Steyer strategy, too - Crossroads GPS is attacking Rep. Gary Peters, D-Mich., for what the group says is favoring his patron, green-energy billionaire Tom Steyer, over the jobs that would have been created by the proposed Keystone Pipeline.
WITH YOUR SECOND CUP OF COFFEE...
Fifty years ago this week, during NBC’s “Monday Night at the Movies” showing of the lusty Bible story “David and Bathsheba” Americans met three-year-old Monique Corzilius, who starred in a political attack ad unlike any that came before it. The spot from the campaign of President Lyndon Johnson which aired only once, featured Corzilius counting daisy petals when a suddenly the voice of a mission-control announcer, sounding straight out of “Dr.
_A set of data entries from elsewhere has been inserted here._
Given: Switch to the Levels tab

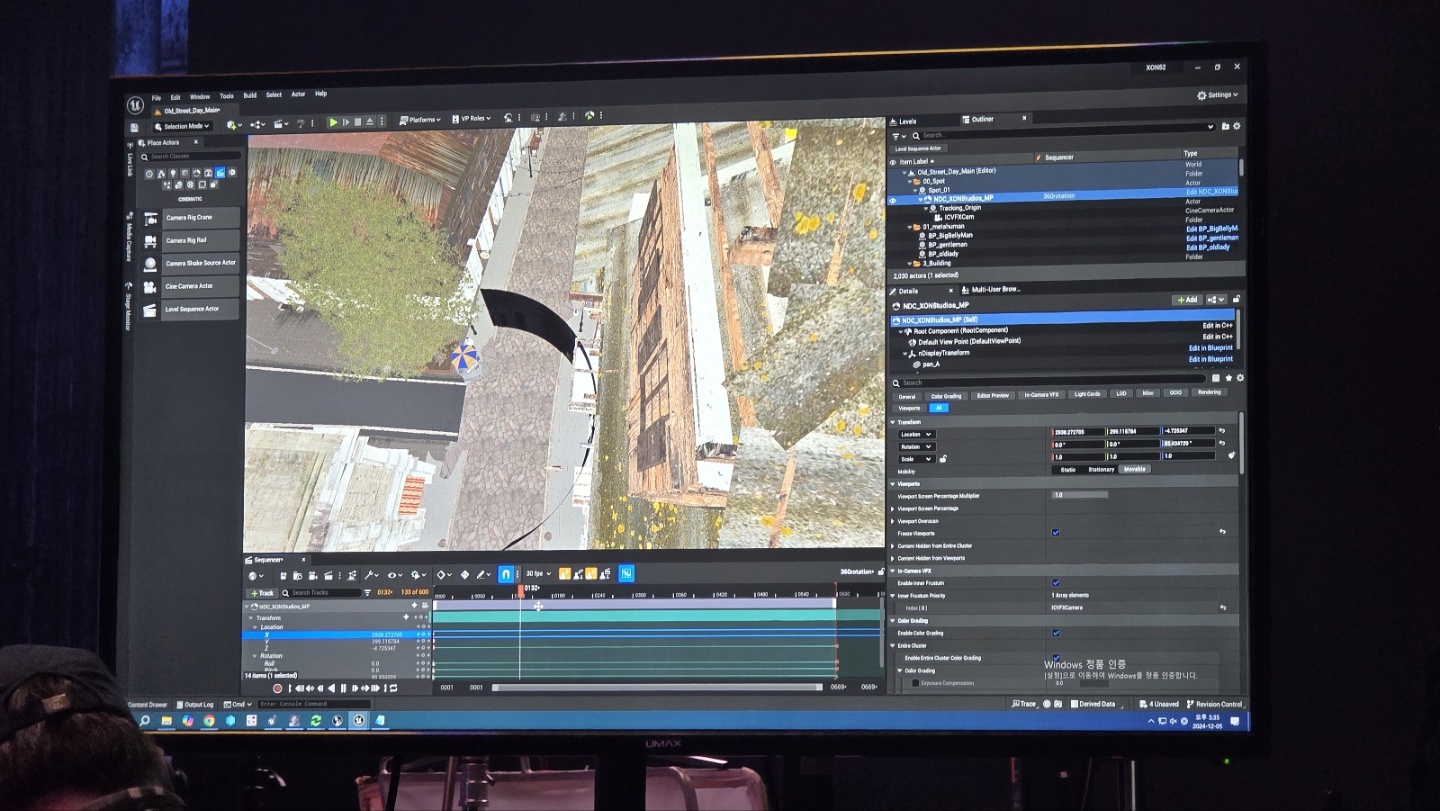Looking at the screenshot, I should (907, 121).
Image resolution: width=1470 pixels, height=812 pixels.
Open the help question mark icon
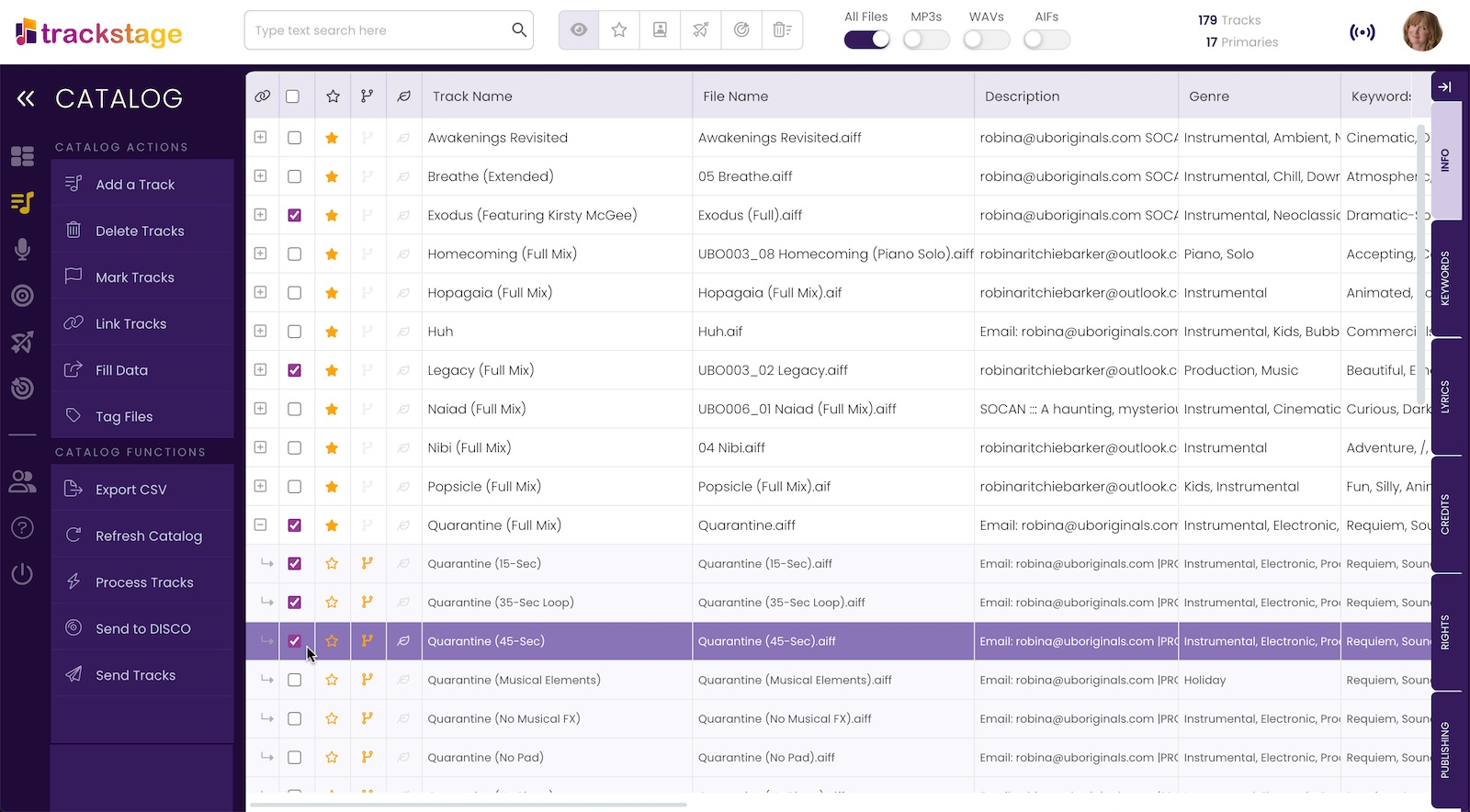point(23,528)
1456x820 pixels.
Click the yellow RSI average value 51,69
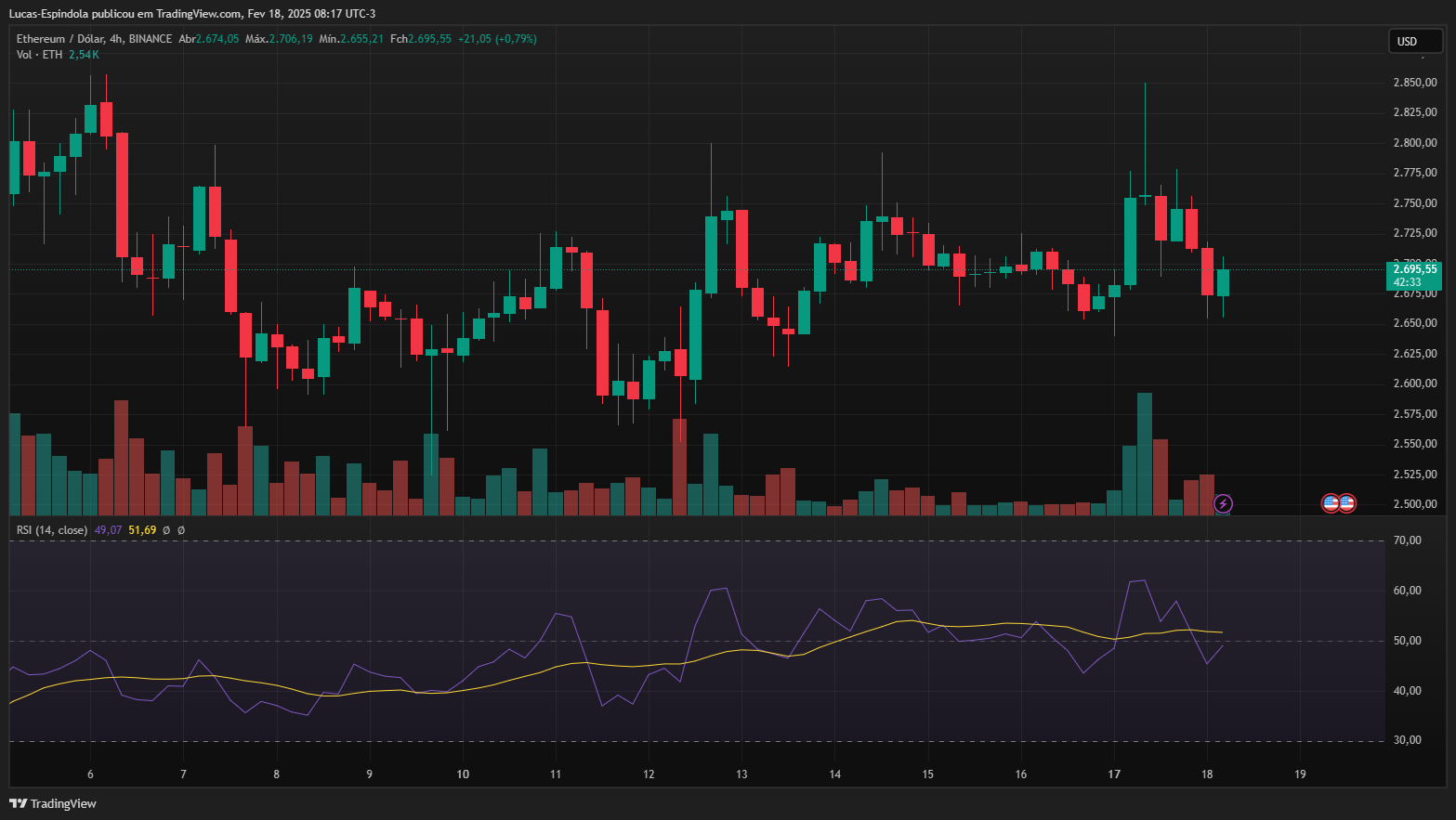point(142,530)
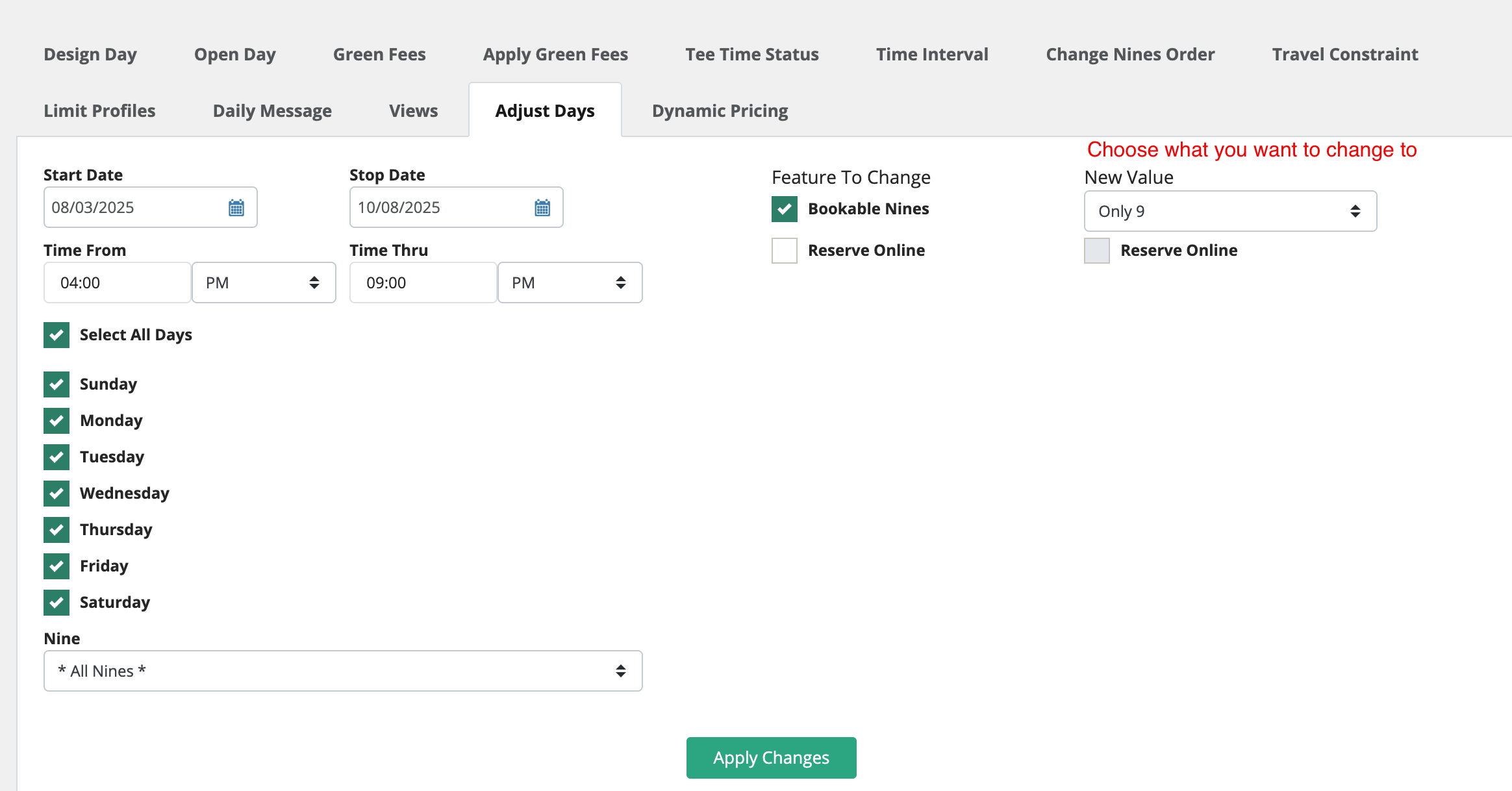The height and width of the screenshot is (791, 1512).
Task: Deselect the Saturday checkbox
Action: [57, 603]
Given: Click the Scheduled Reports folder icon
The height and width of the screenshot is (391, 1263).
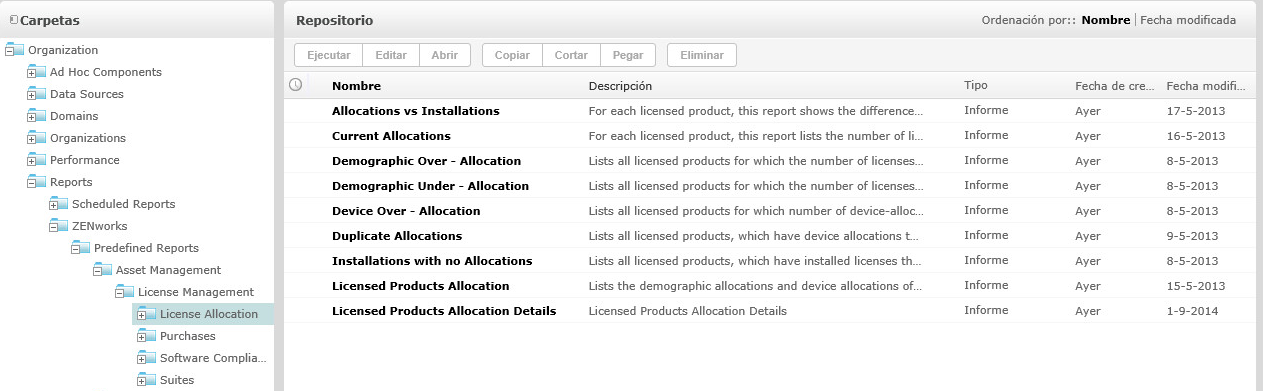Looking at the screenshot, I should [59, 204].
Strangelove,” counted down to a nuclear blast. The Johnson campaign had two other spots, including one that’s even ickier featuring a woman telling a little girl that Republican nominee Barry Goldwater favored nuclear testing that could “make you die.” Ad Age has the history of the spots that began a long race to the bottom for scare tactics and the advertising executives who fired the first shot.